Thursday, November 2, 2023

Who do you want to be?

I remember the day that I decided that I wanted to be a lawyer. I selected the law and society “major” in high school and sat in our mock courtroom hearing about the various types of law one could practice.

What I do not remember, however, was thinking about what kind of lawyer I want to be. What I mean by this is not the type of law I want to practice, but how I want to conduct myself during practice, and whether and how my life experiences will influence me. As I will soon approach the half-way mark in law school, I figured that now would be an appropriate time to give this topic some attention.

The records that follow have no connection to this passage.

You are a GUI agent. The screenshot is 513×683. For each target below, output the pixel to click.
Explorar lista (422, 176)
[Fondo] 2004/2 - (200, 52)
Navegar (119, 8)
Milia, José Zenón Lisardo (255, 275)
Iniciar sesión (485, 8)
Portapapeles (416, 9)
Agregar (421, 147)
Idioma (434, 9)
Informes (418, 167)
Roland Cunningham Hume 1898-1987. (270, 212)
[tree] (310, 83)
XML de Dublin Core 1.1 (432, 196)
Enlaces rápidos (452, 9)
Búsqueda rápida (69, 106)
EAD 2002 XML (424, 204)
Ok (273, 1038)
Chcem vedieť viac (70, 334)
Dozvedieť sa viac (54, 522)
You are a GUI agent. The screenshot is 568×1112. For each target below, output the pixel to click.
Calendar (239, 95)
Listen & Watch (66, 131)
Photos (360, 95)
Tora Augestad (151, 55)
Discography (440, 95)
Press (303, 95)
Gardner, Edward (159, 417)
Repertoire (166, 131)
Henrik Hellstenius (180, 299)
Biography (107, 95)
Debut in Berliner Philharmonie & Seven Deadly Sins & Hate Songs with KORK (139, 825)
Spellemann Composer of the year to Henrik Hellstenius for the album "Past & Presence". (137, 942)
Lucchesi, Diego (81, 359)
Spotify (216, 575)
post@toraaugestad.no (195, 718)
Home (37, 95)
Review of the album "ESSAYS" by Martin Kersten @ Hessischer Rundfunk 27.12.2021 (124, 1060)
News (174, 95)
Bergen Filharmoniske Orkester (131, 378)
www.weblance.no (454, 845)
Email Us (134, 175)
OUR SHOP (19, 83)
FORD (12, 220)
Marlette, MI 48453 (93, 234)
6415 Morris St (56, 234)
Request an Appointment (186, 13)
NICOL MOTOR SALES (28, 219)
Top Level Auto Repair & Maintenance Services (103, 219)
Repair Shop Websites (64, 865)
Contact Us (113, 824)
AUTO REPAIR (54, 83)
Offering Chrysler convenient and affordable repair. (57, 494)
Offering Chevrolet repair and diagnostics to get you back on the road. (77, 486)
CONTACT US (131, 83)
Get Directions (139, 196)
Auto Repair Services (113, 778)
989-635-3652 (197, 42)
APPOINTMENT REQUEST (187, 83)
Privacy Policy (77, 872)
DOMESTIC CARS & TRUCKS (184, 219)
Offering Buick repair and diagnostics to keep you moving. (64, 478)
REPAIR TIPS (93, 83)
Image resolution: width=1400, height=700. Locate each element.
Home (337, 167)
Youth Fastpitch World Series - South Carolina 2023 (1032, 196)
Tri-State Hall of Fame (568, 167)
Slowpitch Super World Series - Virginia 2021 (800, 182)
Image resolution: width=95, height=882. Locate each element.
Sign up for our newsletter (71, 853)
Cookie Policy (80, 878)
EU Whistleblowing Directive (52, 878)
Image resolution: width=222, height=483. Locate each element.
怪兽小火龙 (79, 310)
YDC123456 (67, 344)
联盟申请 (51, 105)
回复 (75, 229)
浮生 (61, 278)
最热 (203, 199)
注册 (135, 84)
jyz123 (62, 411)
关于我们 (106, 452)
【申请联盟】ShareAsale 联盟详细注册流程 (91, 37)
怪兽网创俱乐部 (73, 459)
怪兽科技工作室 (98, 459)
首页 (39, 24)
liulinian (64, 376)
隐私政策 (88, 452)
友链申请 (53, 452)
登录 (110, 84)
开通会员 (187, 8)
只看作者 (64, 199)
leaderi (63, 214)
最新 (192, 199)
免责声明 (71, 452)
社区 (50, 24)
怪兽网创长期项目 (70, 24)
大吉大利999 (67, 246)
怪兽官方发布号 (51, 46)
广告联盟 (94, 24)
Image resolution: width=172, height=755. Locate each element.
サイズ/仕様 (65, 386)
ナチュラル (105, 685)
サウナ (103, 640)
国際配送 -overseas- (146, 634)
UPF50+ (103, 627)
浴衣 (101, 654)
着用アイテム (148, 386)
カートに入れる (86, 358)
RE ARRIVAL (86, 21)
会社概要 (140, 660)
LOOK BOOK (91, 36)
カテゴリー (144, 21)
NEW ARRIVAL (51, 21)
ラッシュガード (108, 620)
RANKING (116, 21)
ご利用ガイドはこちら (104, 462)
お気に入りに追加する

Growing up, I watched countless television shows and movies featuring lawyers depicted as intelligent, well-groomed white males in suits. I knew that I would never be able to become a white male, and it seems silly as I think about it now, but I believed that it was necessary to act like one to “fit-in” with the legal profession.

Immediately upon graduating college, I took a position as a paralegal at a large, well-known law firm in New York. I don’t have an exact number, but if I had to estimate, I would say that over 70% of the attorneys I directly worked with were white males. I quickly adopted their practices and style at the office. I began wearing a suit every day, even on casual Fridays. I paid to have my shoes shined every week by the contracted cobblers that did rounds on Thursday. And perhaps most importantly, I found myself switching to an entire new set of vocabulary when I went to grab dinner with friends or family, a process I now know to be code switching. If the previous article is too lengthy, I have attached a shorter one here.

In retrospect, I do not believe that it was necessary for me to do all these things to retain my job at the firm. Nor would it have affected the relationships I made during this time had I not done so. However, like many of the first-generation students surveyed in the identity work study, I believed that these behaviors were necessary for me to survive in the moment.

Thinking now about my own identity, the concept of professional identity formation, a study of the processes by which a physician’s stereotypical professional identity became integrated one’s personal identity intrigued me. Although we are not physicians, the legal profession also embraces “theoretical” standards of what a lawyer should look like. Like many of the medical students surveyed, I have found my personal identities challenged by professionalism norms I have seen in the legal industry.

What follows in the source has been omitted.